HTTP Archive (HAR) format
Historical Draft August 14, 2012
- This version:
- https://w3c.github.io/web-performance/specs/HAR/Overview.html
- Latest version:
- https://w3c.github.io/web-performance/specs/HAR/Overview.html
- Latest Editor's Draft:
- https://w3c.github.io/web-performance/specs/HAR/Overview.html
- Editors:
- Jan Odvarko, <honza@softwareishard.com>
- Arvind Jain, Google Inc., <arvind@google.com>
- Andy Davies, <andy@andydavies.me>
Copyright
© 2012 W3C® (MIT, ERCIM, Keio, Beihang), All Rights Reserved. W3C liability,
trademark
and document
use rules apply.
Abstract
This specification defines an archival format for HTTP transactions that can be used by a web browser to export detailed performance data about web pages it loads.
Status of this
document
This section describes the status of this document at the time of
its publication. Other documents may supersede this document. A list of
current W3C publications and the latest revision of this technical report
can be found in the W3C technical reports
index at http://www.w3.org/TR/.
*DO NOT USE*
This document was never published by the W3C Web Performance Working Group and
has been abandoned.
Table of Contents
- 1
Introduction
- 2
Conformance requirements
- 3 Terminology
- 4 The HAR format
- 4.1 Encoding
- 4.2 List of objects
- 4.2.1 log
- 4.2.2 creator
- 4.2.3 browser
- 4.2.4 pages
- 4.2.5 pageTimings
- 4.2.6 entries
- 4.2.7 request
- 4.2.8 response
- 4.2.9 cookies
- 4.2.10 headers
- 4.2.11 queryString
- 4.2.12 postData
- 4.2.13 params
- 4.2.14 content
- 4.2.15 cache
- 4.2.16 timings
- 4.3 Processing Model
- 4.5 Vendor Prefixes
- 5 Privacy
- 6 References
- Acknowledgements
1 Introduction
This section is non-normative.
This specification defines an archival format for HTTP transactions that can be used by a web browser to export detailed performance data about web pages it loads. The format is intended to be flexible so that it can be adopted by various tools. The information that can be represented in this archival format includes both information about the web pages themselves e.g. the size of individual resources on the page as well as performance data e.g. how long did it take to download a particular resource on the page.
A standard format to represent this information will allow various performance tools to interoperate with each other.
All diagrams, examples, and notes in this specification are non-normative,
as are all sections explicitly marked non-normative. Everything else in this
specification is normative.
The key words "MUST", "MUST NOT", "REQUIRED", "SHOULD", "SHOULD NOT",
"RECOMMENDED", "MAY", and "OPTIONAL" in the normative parts of this document
are to be interpreted as described in RFC 2119.

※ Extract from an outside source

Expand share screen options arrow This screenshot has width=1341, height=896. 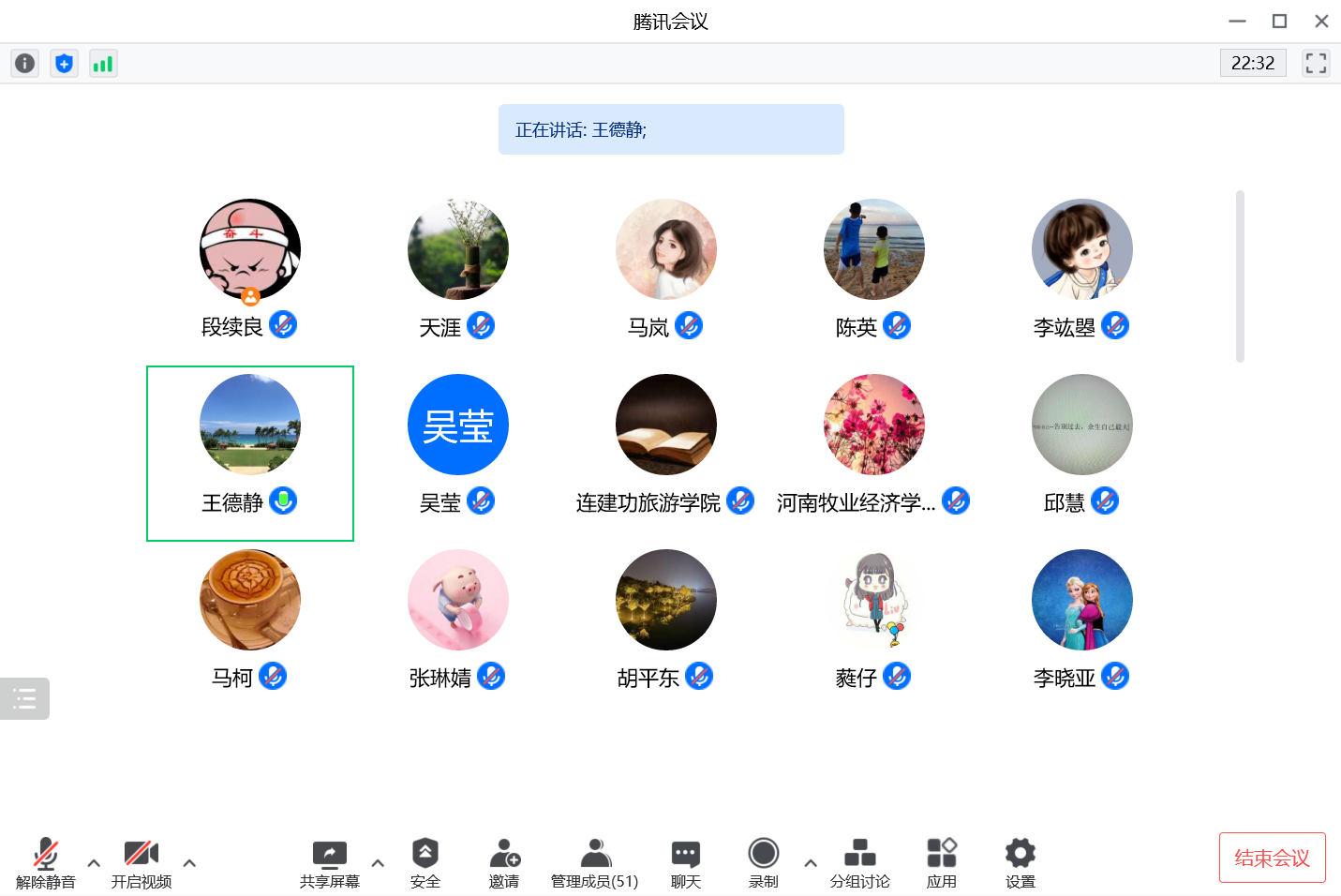pos(378,863)
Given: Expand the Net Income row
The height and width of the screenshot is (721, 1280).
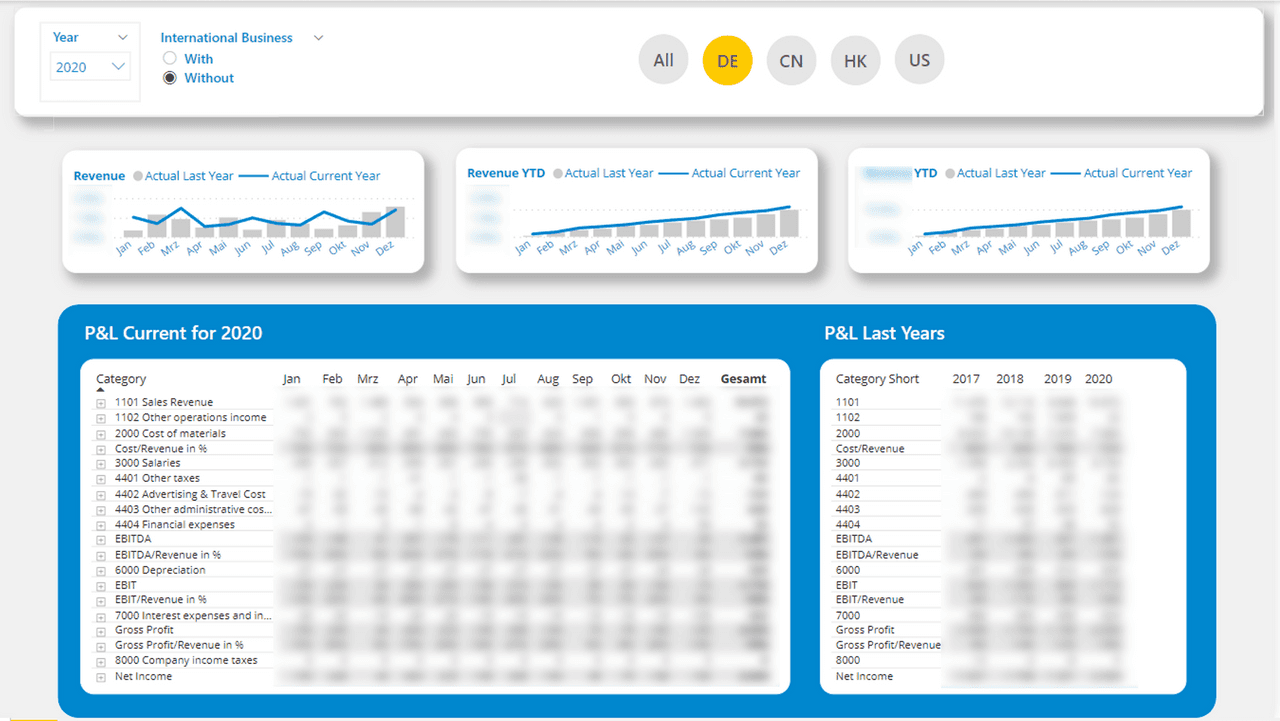Looking at the screenshot, I should pos(99,675).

For readability, these words do not appear in all uppercase letters in this specification.
Requirements phrased in the imperative as part of algorithms (such as
"strip any leading space characters" or "return false and abort these steps")

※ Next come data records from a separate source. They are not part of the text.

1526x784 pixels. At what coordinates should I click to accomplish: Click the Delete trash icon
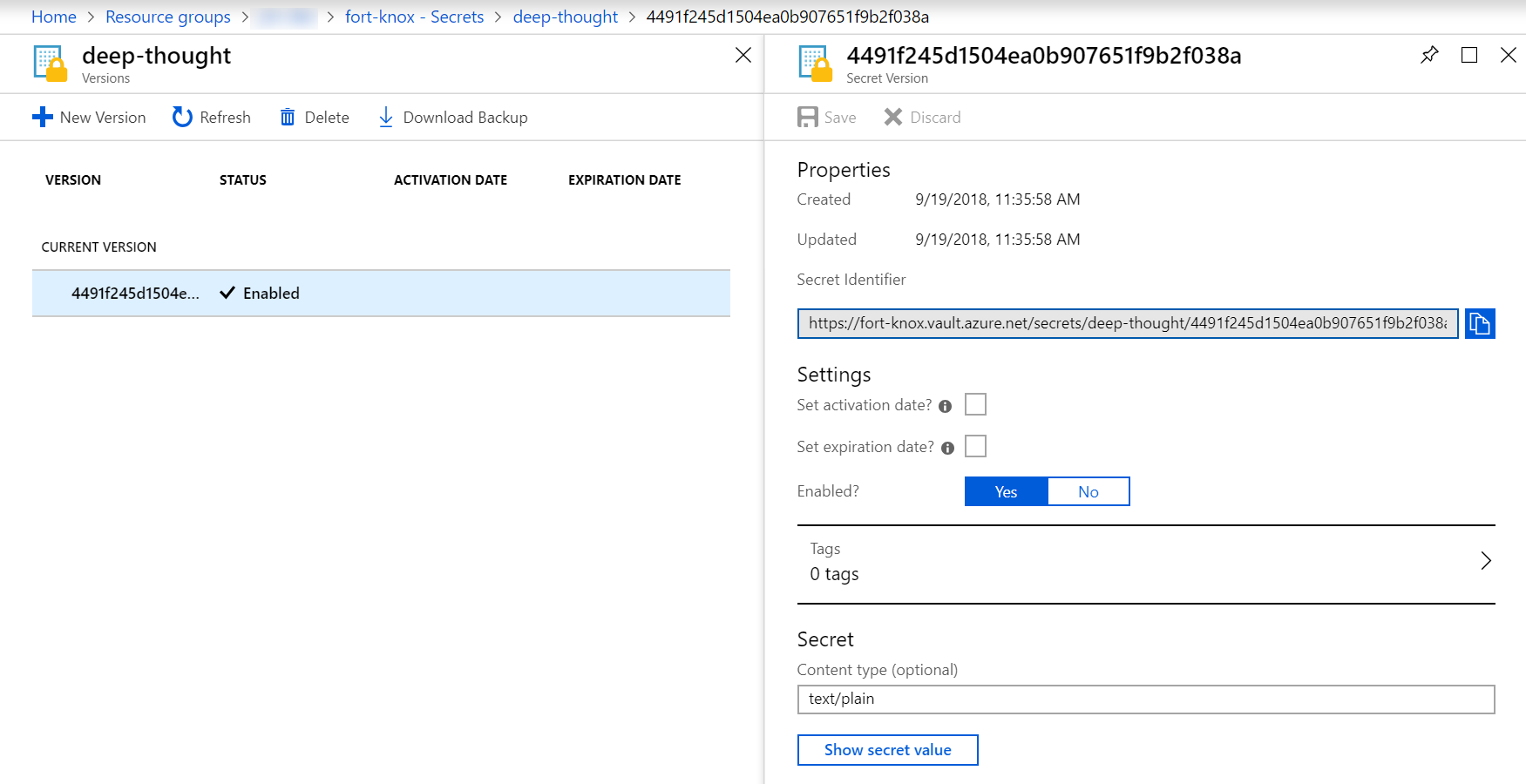[x=288, y=117]
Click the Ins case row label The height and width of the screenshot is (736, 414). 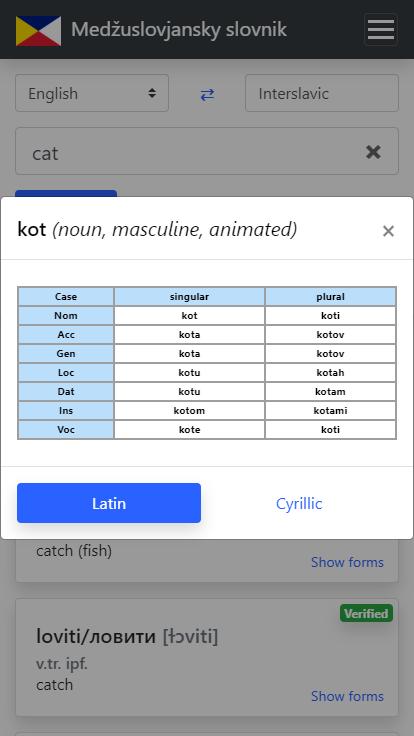pyautogui.click(x=66, y=411)
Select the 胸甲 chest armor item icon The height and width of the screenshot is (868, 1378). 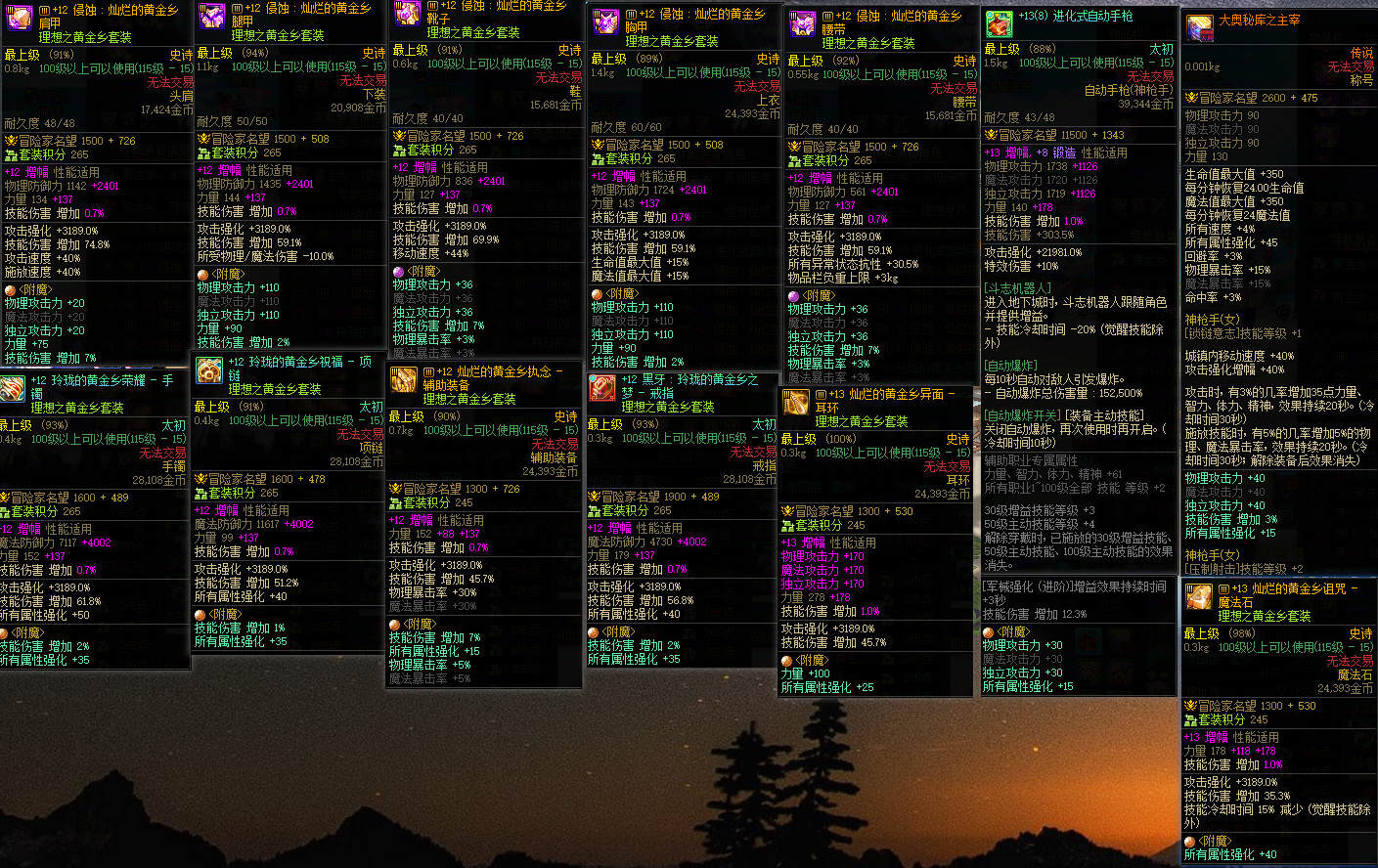pyautogui.click(x=606, y=22)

are to be interpreted with the meaning of the key word ("must", "should",
"may", etc) used in introducing the algorithm.
Some conformance requirements are phrased as requirements on attributes,
methods or objects. Such requirements are to be interpreted as requirements
on user agents.
Conformance requirements phrased as algorithms or specific steps may be
implemented in any manner, so long as the end result is equivalent. (In
particular, the algorithms defined in this specification are intended to be
easy to follow, and not intended to be performant.)

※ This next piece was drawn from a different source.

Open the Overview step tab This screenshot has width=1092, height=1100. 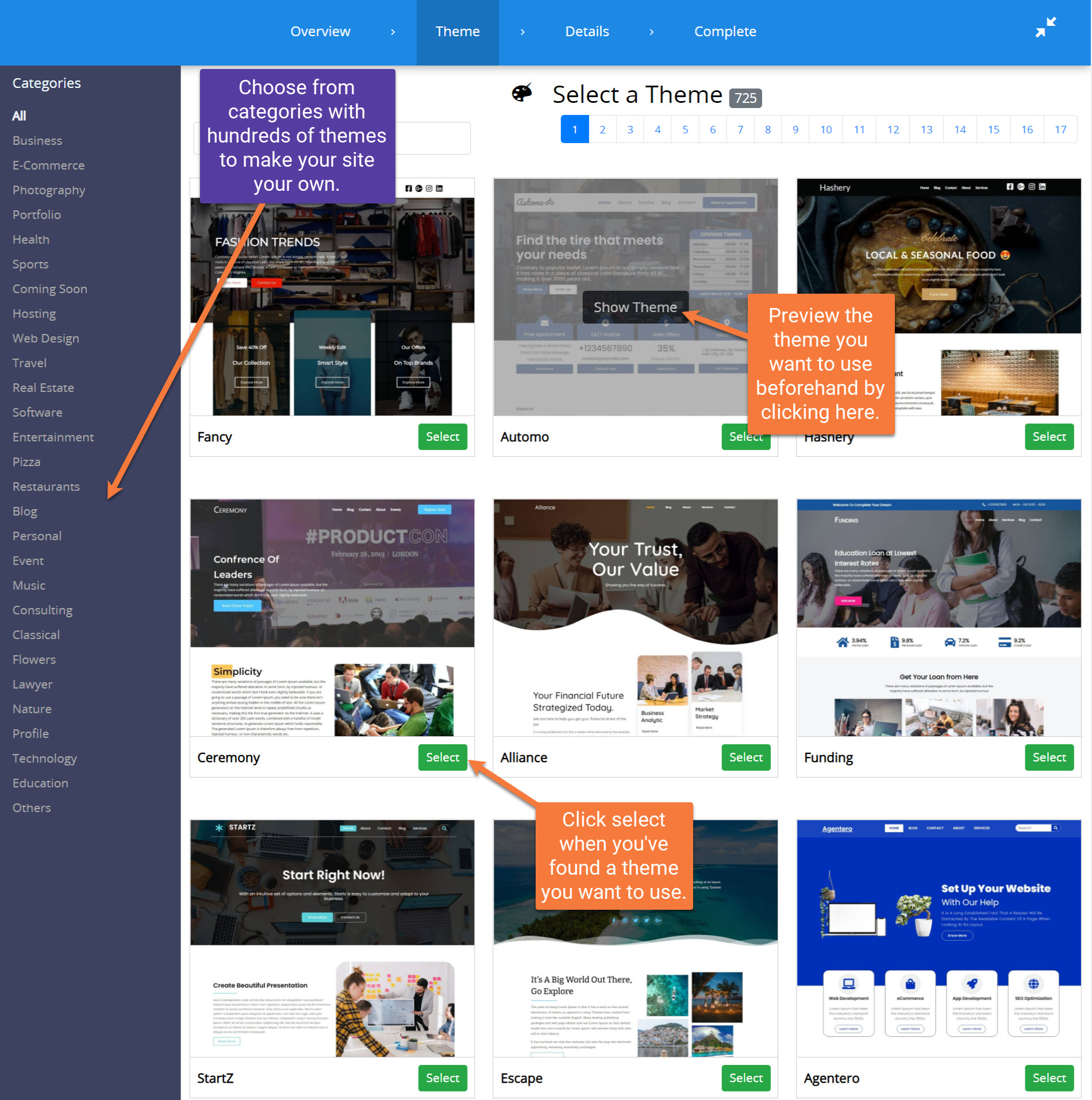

The IDL fragments in this specification must be interpreted as
required for conforming IDL fragments, as described in the Web IDL
specification. [Web IDL]
3 Terminology
The construction "a Foo
object", where Foo
is actually an interface, is sometimes used instead of
the more accurate "an object implementing the interface Foo
".
4 The HAR format
The HAR format is based on JSON, as described in RFC 4627.
4.1 Encoding
A HAR file is REQUIRED to be saved in UTF-8 encoding. Other encodings are forbidden. A reader MUST ignore a byte-order mark if it exists in the file, and a writer MAY emit a byte-order mark in the file.
4.2 List of objects
4.2.1 log
This object represents the root of the exported data. This object MUST be present and its name MUST be "log". The object contains the following name/value pairs:
JSON Name | JSON Type | Description |
"version" | string | Required. Version number of the format. |
"creator" | object | Required. An object of type creator that contains the name and version information of the log creator application. |
"browser" | object | Optional. An object of type browser that contains the name and version information of the user agent. |
"pages" | array | Optional. An array of objects of type page, each representing one exported (tracked) page. Leave out this field if the application does not support grouping by pages. |
"entries" | array | Required. An array of objects of type entry, each representing one exported (tracked) HTTP request. |
"comment" | string | Optional. A comment provided by the user or the application. |
4.2.2 creator
This object contains information about the log creator application and contains the following name/value pairs:
JSON Name | JSON Type | Description |
"name" | string | Required. The name of the application that created the log. |
"version" | string | Required. The version number of the application that created the log. |
"comment" | string | Optional. A comment provided by the user or the application. |
4.2.3 browser
This object contains information about the browser that created the log and contains the following name/value pairs:
JSON Name | JSON Type | Description |
"name" | string | Required. The name of the browser that created the log. |
"version" | string | Required. The version number of the browser that created the log. |
"comment" | string | Optional. A comment provided by the user or the browser. |
There is one <page> object for every exported web page and one <entry> object for every HTTP request. In case when an HTTP trace tool isn't able to group requests by a page, the <pages> object is empty and individual requests doesn't have a parent page.
pages
This object represents list of exported pages.
"pages": [
{
"startedDateTime": "2009-04-16T12:07:25.123+01:00",
"id": "page_0",
"title": "Test Page",
"pageTimings": {...},
"comment": ""
}
]
- startedDateTime [string] - Date and time stamp for the beginning of the page load (ISO 8601 - YYYY-MM-DDThh:mm:ss.sTZD, e.g. 2009-07-24T19:20:30.45+01:00).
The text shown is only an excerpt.